公开(公告)号:US11682238B2
公开(公告)日:2023-06-20
申请号:US17175441
申请日:2021-02-12
Applicant: Adobe Inc.
Inventor: Jimei Yang , Deepali Aneja , Dingzeyu Li , Jun Saito , Yang Zhou
IPC: G06V40/20 , G06T7/215 , G06V20/40 , G06V40/10 , H04N5/06 , H04N21/8547 , G11B27/031 , G10H1/36 , G11B27/10 , H04N21/845
CPC classification number: G06V40/23 , G06T7/215 , G06V20/41 , G06V20/46 , G06V40/103 , H04N5/06 , H04N21/8456 , H04N21/8547
Abstract: Embodiments are disclosed for re-timing a video sequence to an audio sequence based on the detection of motion beats in the video sequence and audio beats in the audio sequence.

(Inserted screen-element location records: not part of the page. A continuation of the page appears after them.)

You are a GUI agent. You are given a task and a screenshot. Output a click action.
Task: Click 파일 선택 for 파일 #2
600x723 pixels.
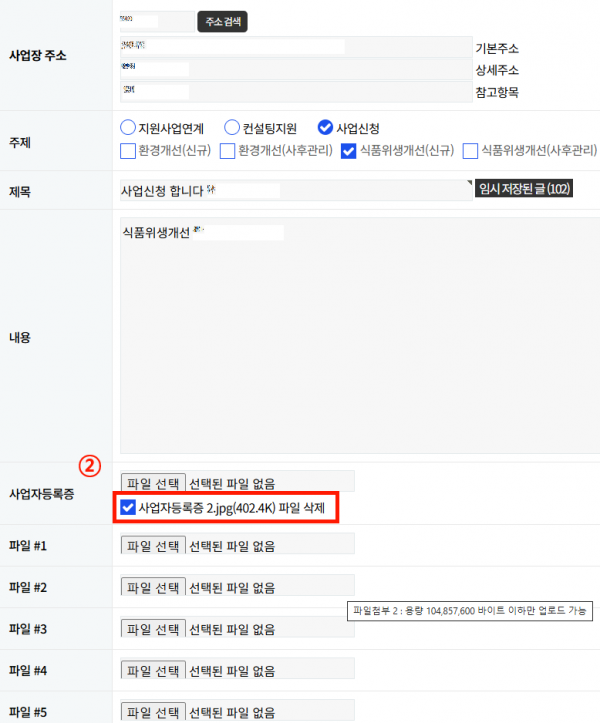(152, 587)
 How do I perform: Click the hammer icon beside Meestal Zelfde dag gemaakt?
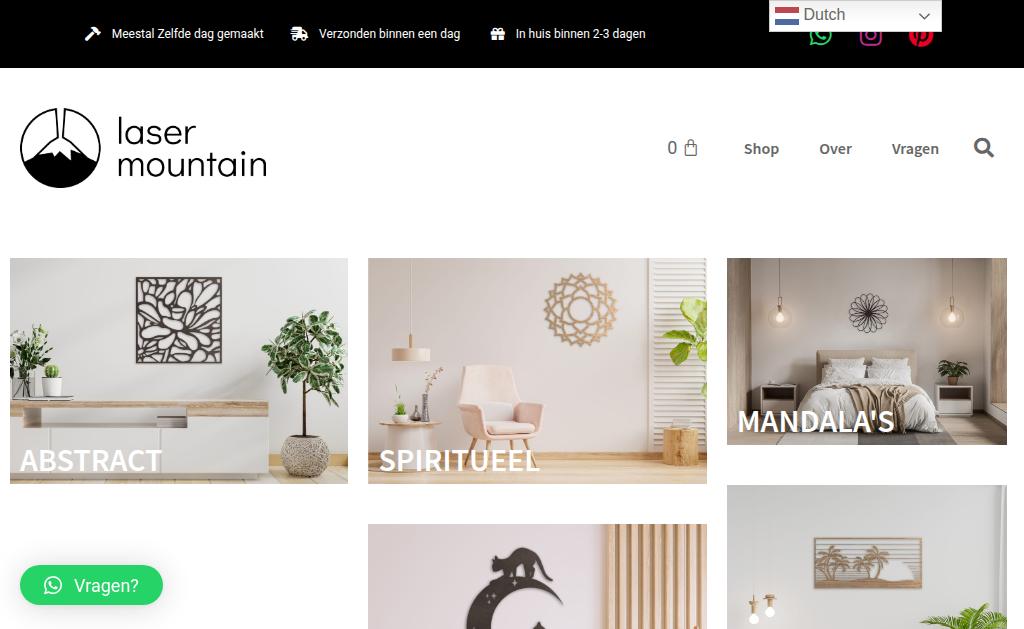[x=93, y=34]
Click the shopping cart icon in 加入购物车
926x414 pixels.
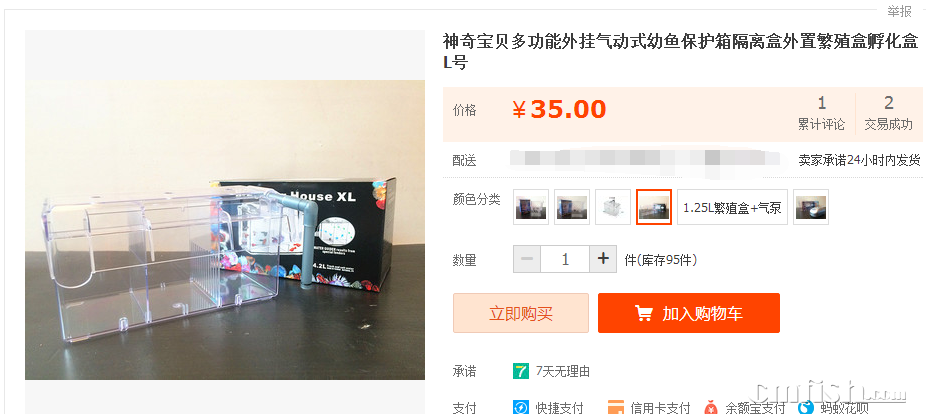(643, 313)
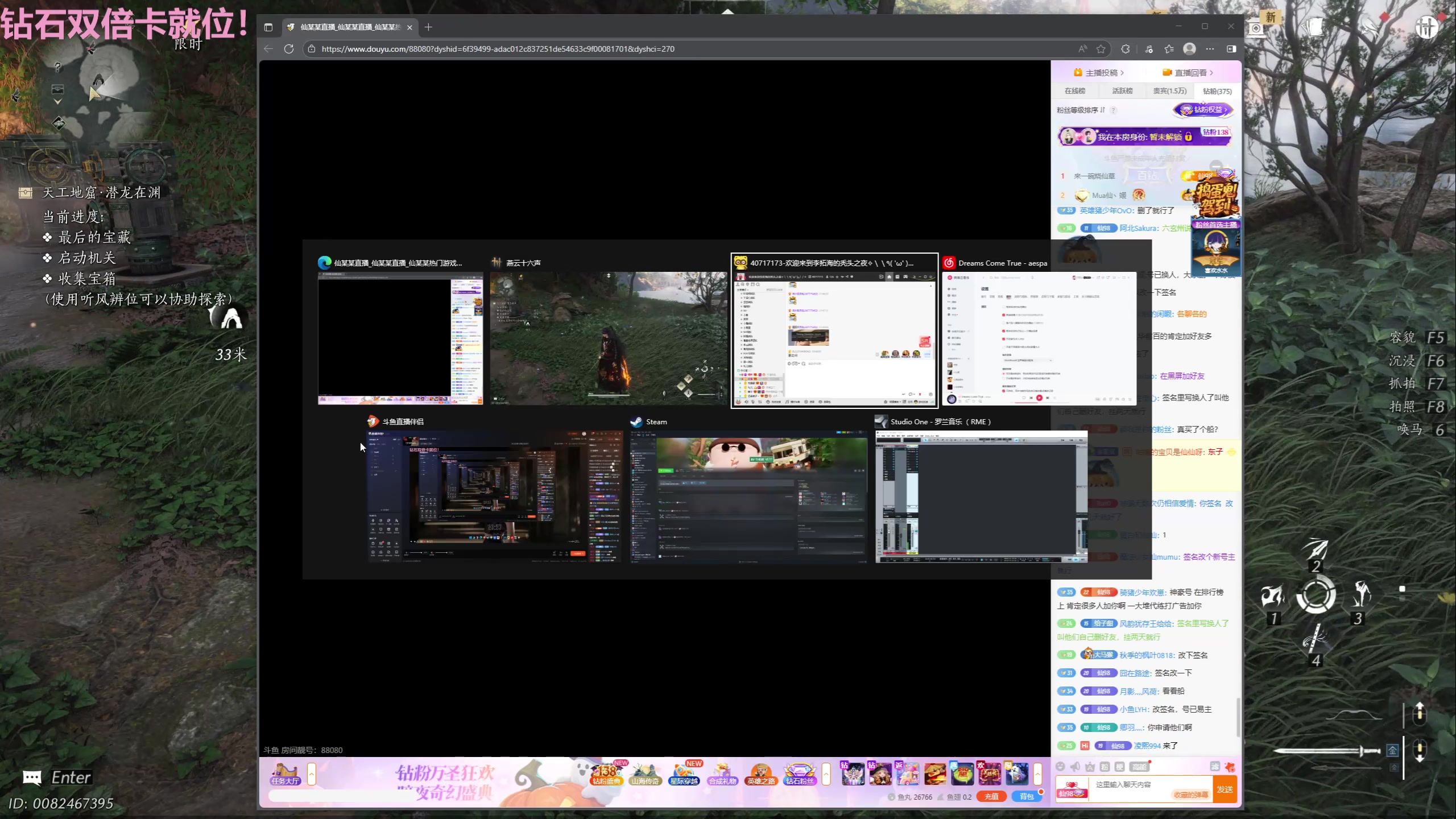Switch to the 贵宾(1.5万) tab
This screenshot has height=819, width=1456.
pyautogui.click(x=1169, y=91)

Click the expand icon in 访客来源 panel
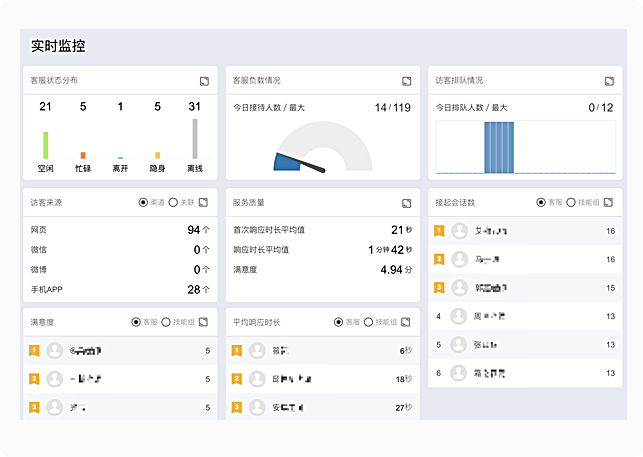(204, 202)
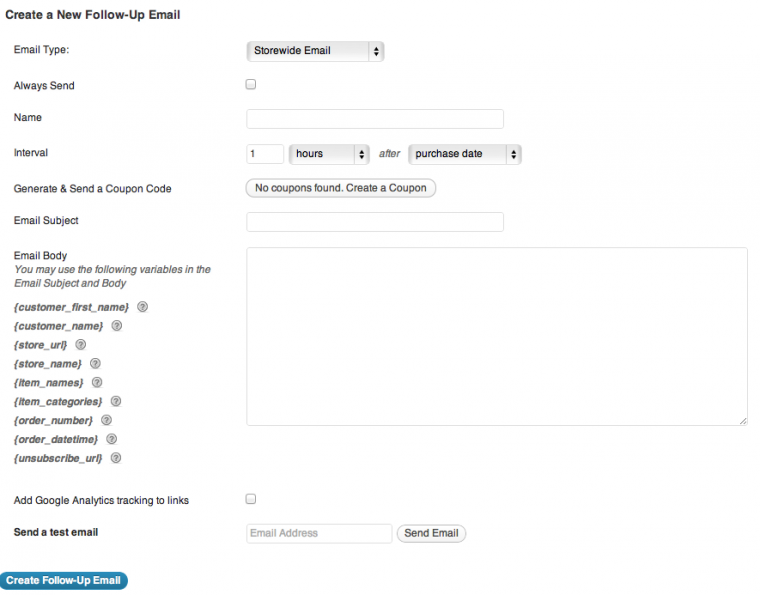The height and width of the screenshot is (595, 760).
Task: Click help icon beside {customer_first_name}
Action: [x=143, y=307]
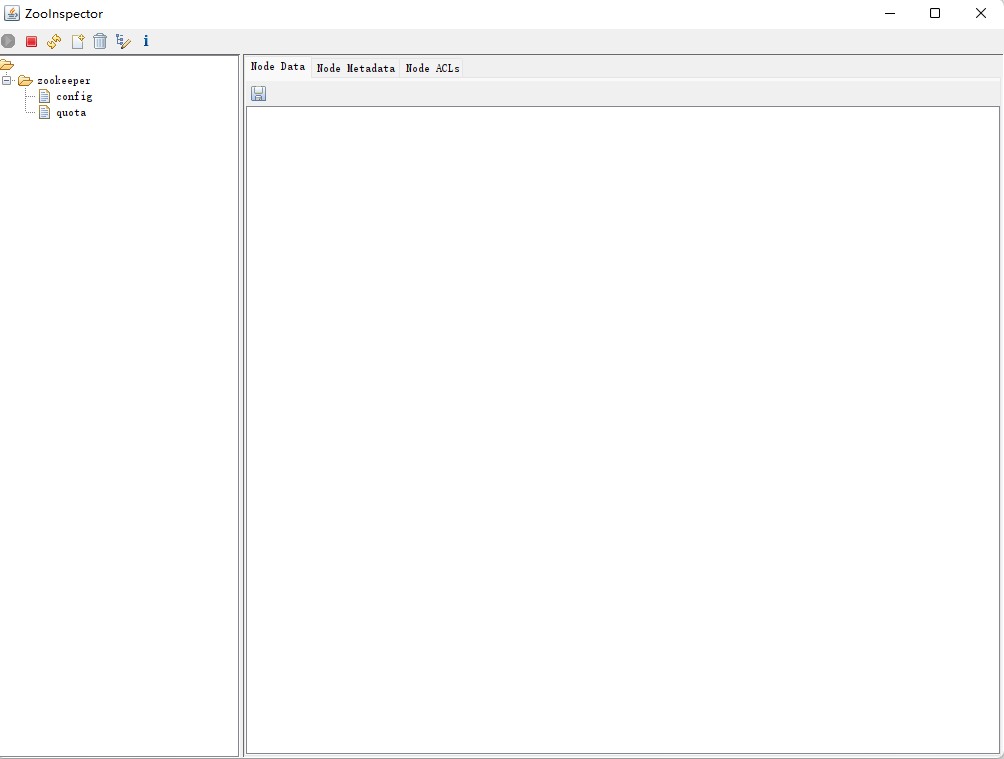1004x759 pixels.
Task: Maximize the ZooInspector window
Action: pyautogui.click(x=935, y=13)
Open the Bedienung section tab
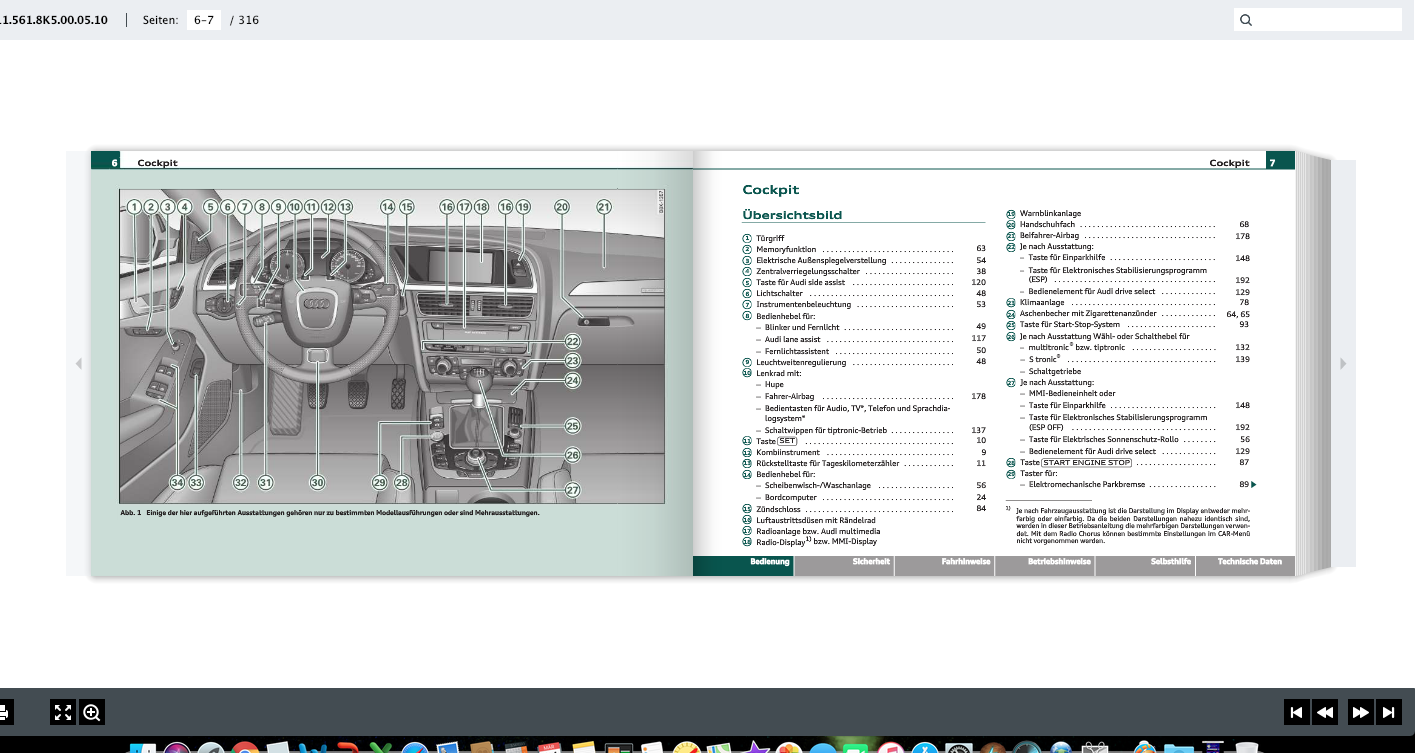 point(770,562)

In particular, in one or more embodiments, the disclosed systems and methods comprise receiving a first input, the first input including a video sequence, detecting motion beats in the video sequence, receiving a second input, the second input including an audio sequence, detecting audio beats in the audio sequence, modifying the video sequence by matching the detected motions beats in the video sequence to the detected audio beats in the audio sequence, and outputting the modified video sequence.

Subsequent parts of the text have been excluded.